January was a bad month for the LGBTQ community.  First it was Mississippi that made a brief appearance in the United States Supreme Court.  Then it was Karen Pence, the vice-president’s wife, who made an appearance in the media.  And, finally, the armed services made a brief appearance in the United States Supreme Court.

It began with news on January 8, 2019, when a majority of the United States Supreme Court declined to get involved in a lawsuit challenging a law passed by the Mississippi legislature in 2016.  In that year the legislature said, among other things, that it was alright for state employees and private businesses to refuse services to members of the LGBTQ community. The Mississippi legislature had received word from the God in whom they believe, that members of the LGBTQ community displeased Him notwithstanding the fact that He had participated in their creation.  In order to know what their God thought, it was, of course, necessary for His thoughts to be filtered through the minds of His is self-appointed spokespersons in the Mississippi legislature who were responsible for passing the legislation in question. Those who objected to the law thought that for Mississippi legislators to be considered the vessels into which God would pour anti-LBGTQ venom, was highly suspicious, if not completely incredible. The Supreme Court was not so troubled.  It declined to delve into the complex question presented, and permitted the law to stand.

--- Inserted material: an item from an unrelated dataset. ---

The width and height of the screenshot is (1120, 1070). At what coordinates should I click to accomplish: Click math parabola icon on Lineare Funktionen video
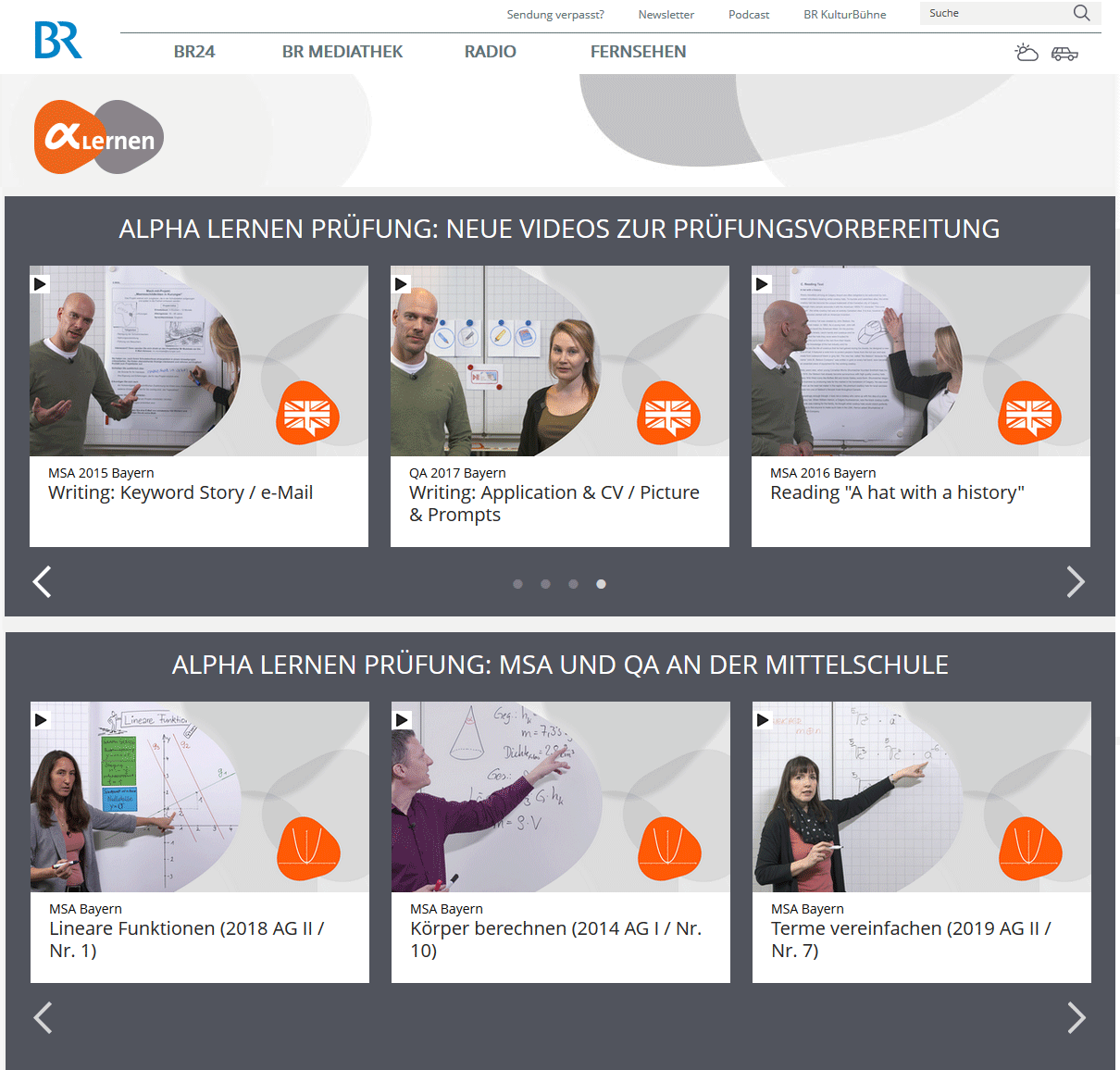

A few days later it was Karen Spence, the wife of the vice-president, who was in the news.  She, it turned out, was another vessel into which it seemed, God had poured anti-LBGTQ venom.  She had taken a job at a school that does not simply refuse to hire members of the LBGTQ community in any capacity, but refuses to accept children if they participate in or condone homosexual activity. Among its many tenets, as described in the Parent Agreement   that all parents sign, is a denial of the theory of evolution, a denial to which the actions of the school would lend credence. Employees are required to sign an employment agreement that, among other things, says the employee will not do anything that violates the “unique roles of male and female.”

Karen’s husband, Mike, was outraged that anyone was offended that his wife had gone to work at that well spring of intolerance.  The vice-president said that attacking “Christian education, is deeply offensive to us.”  Some might respond that a school that espouses intolerance towards those who do not subscribe to what it thinks its God wants, is offensive to the rest of us.

The final episode occurred on January 22, 2019. The good news was that the bad news imparted to the country on that day, had nothing to do with anyone pretending to be the vessel through which God made His wishes known. It simply had to do with reversing what Trumpsters perceived to be an ill-conceived legacy from the Obama years pertaining to the LGBTQ community. It had to do with military service, something about which the Trump has no first-hand knowledge, due to the debilitating effects of a mischievous heel spur that prevented him from serving in the military.

In 2015, then Secretary of Defense, Ashton Carter, let it be known that he thought the only reason transgender people should be barred from the military should be an individual’s lack of merit. On August 19, 2015, the Secretary said that regulations banning transgender individuals from the military were being dismantled, and on June 30, 2016, those regulations were repealed. Then came the Trump.

Thirteen months after the regulations were repealed, the Trump said transgender people would no longer be permitted to serve in the military.  On August 25, 2017, the Trump ordered the Secretary of Defense and the Secretary of Homeland Security to submit an implementation plan by February 21, 2018, that would, among other things, reinstate the ban on transgender individuals serving in the military.  Not unexpectedly, suits were brought attacking the Trump’s actions.   One trial court that heard a case that arose because of the decision to ban transgender individuals from the military, ruled, among other things, that the reasons the Trump gave for the ban “were not merely unsupported, but were actually contradicted by the studies, conclusions and judgment of the military itself.”

Another case attacking the ban was brought in Washington state and, like its predecessor, the ban was struck down by the trial court.  That court observed that the transgender individuals seeking entry into the military were a protected class and laws impairing their rights were subject to strict scrutiny.  The government appealed that decision, and on January 22, 2019, the United States Supreme Court reversed the decision of the lower court that had prevented the administration from implementing its ban on permitting transgender individuals to serve in the military.  It permitted the ban to go into effect while the matter was litigated in lower courts.  Until the lower courts have ruled on the question, and the case once again arrives at the United States Supreme Court, transgender people will not be permitted to serve in the military.  Only God knows how He will instruct the members of that Court to rule when the case once again appears before it. Those among my readers who are not in touch with God, however, probably know.